Key Points Act is being ‘used to protect corruption’
THE NATIONAL Key Points Act was used by the apartheid government “to wage war against our own people”, and was now being used to “advance corruption”, opposition leaders said yesterday.
The controversial legislation, invoked repeatedly to keep secret details of the R206 million “security upgrades” at President Jacob Zuma’s Nkandla residence, was debated in the National Assembly at the request of DA parliamentary leader Lindiwe Mazibuko.
ANC speakers insisted the act’s protection of critical infrastructure was essential and in line with international best practice, adding that it was in any case being reviewed to bring it in line with the constitution.
Mazibuko, who earlier this week introduced a proposed replacement for the apartheidera act – the Protection of Critical Infrastructure Bill – opened the debate by saying the act had been passed at the height of apartheid government “paranoia”, and should be repealed.

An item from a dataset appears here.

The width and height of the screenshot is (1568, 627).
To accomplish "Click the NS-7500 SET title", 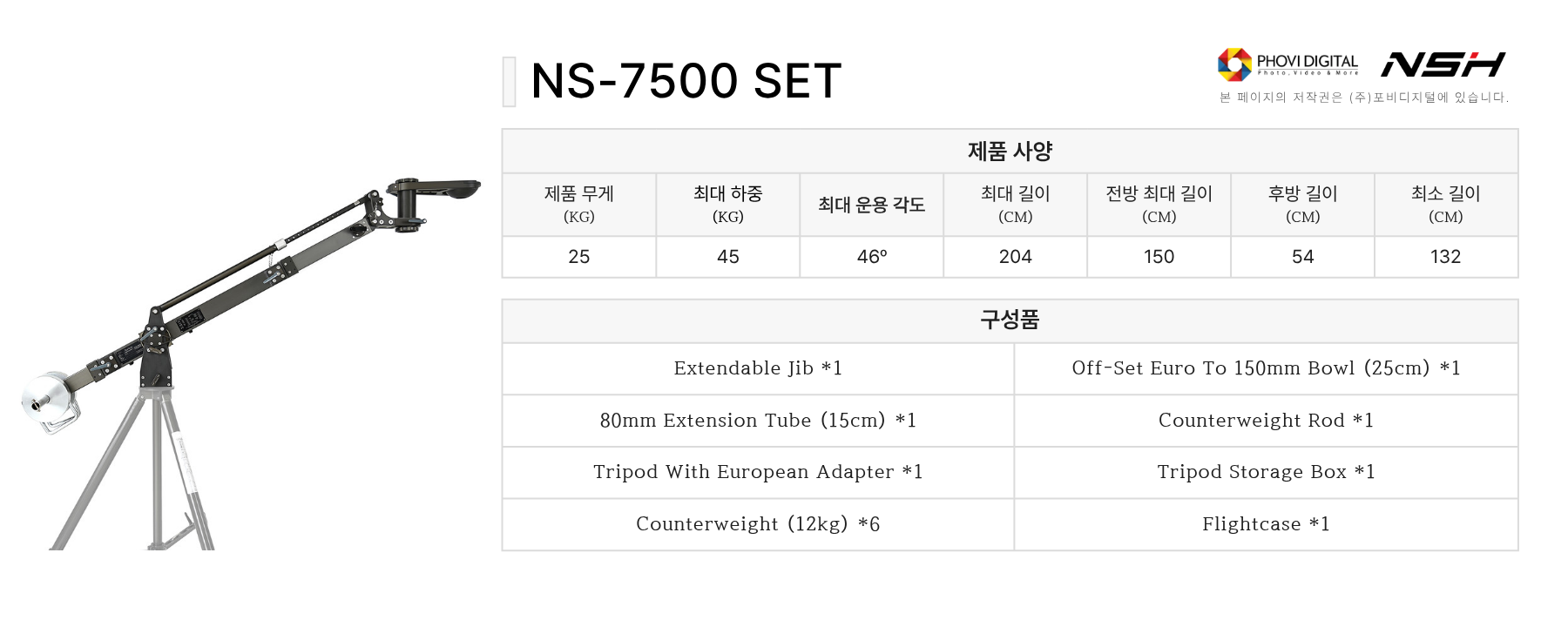I will [x=686, y=81].
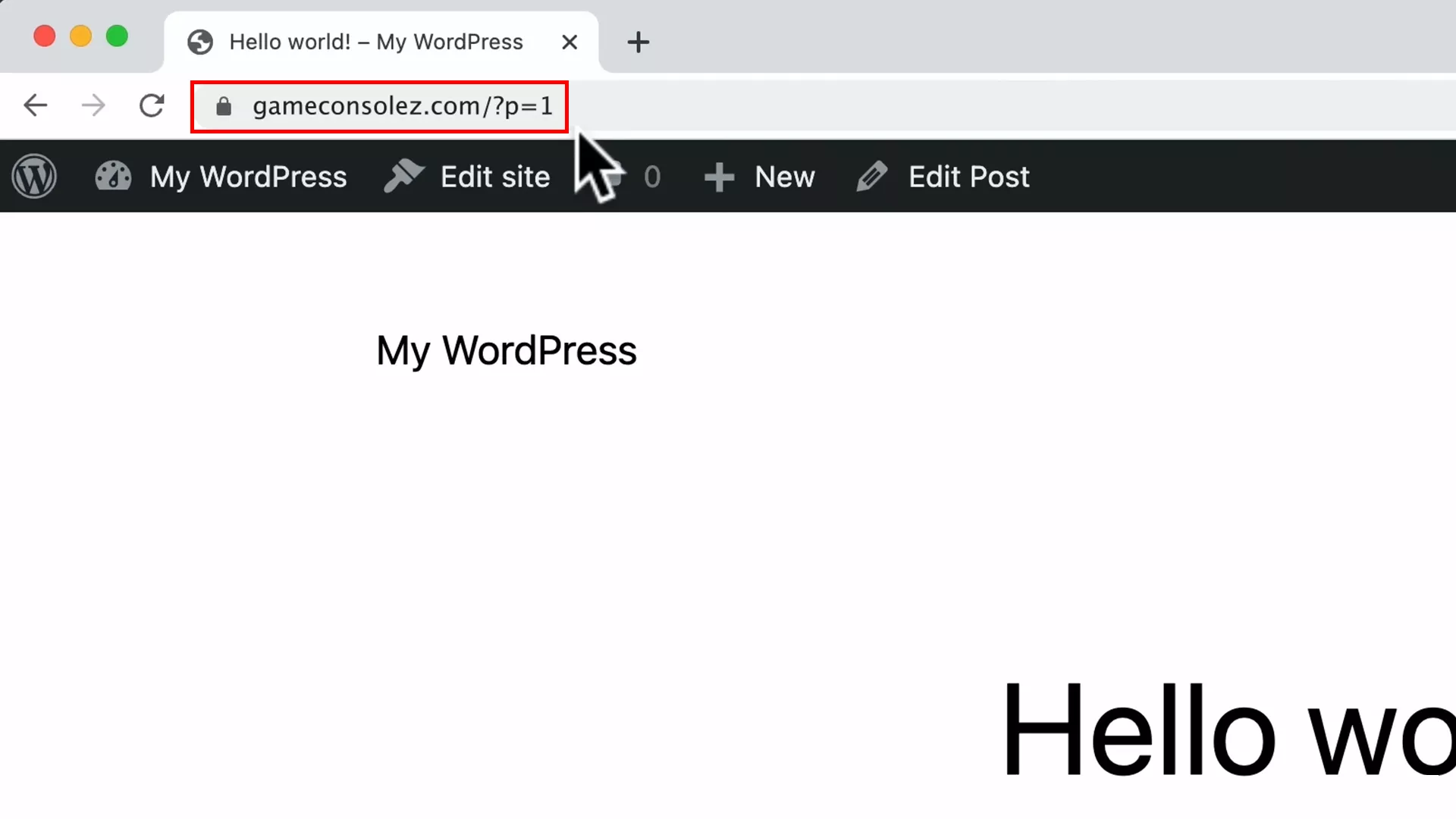1456x819 pixels.
Task: Click the WordPress logo in the admin bar
Action: 35,176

“When the act was passed, it was done in response to what the government of the day viewed as sabotage or terrorism. It was used to wage war against our own people,” she said.
The “unconstitutional” act should be repealed and replaced with her private member’s bill.
This would introduce a board with the power to declare a site a key point, replacing the current power of a minister to do so. It would also make public a list of key points, which are currently secret.
DA MP James Selfe said the act had been introduced by then justice minister Kobie Coetzee, “who sounded chillingly like the minister of police today”.
He had justified the legislation on the basis of attacks launched by operatives of the ANC’s armed wing, Umkhonto weSizwe.
Cope leader Mosiuoa Lekota said the act was being used to “advance corruption” by the ANC.
In a heated speech, greeted with applause from opposition benches and heckles from the ANC, Lekota said the act should be scrapped.
“Today, as I stand here, I can hardly believe what is being done in the name of the ANC,” he said.
Police Minister Nathi Mthethwa said Mazibuko was being “opportunistic” in introducing her bill, as he had already announced a review of the Key Points Act in May. The review would include a public consultation process, set to begin early next year .
A list of national key points would be tabled with the JSCI, Mthethwa said. This meant the list would not be open to the public, despite the possibility under the current legislation of them unwittingly breaking the law by disclosing information about a key point. Mthethwa said the DA should have waited for this process to be completed.
While parts of the act that were not in line with the constitution would be repealed, “the National Key Points, as an act, is here to stay”, he said, to loud applause from ANC members. It protected “critical infrastructure and key resources”.
That many countries had legislation to safeguard critical infrastructure exposed “the DA’s lie” that it was an apartheid measure.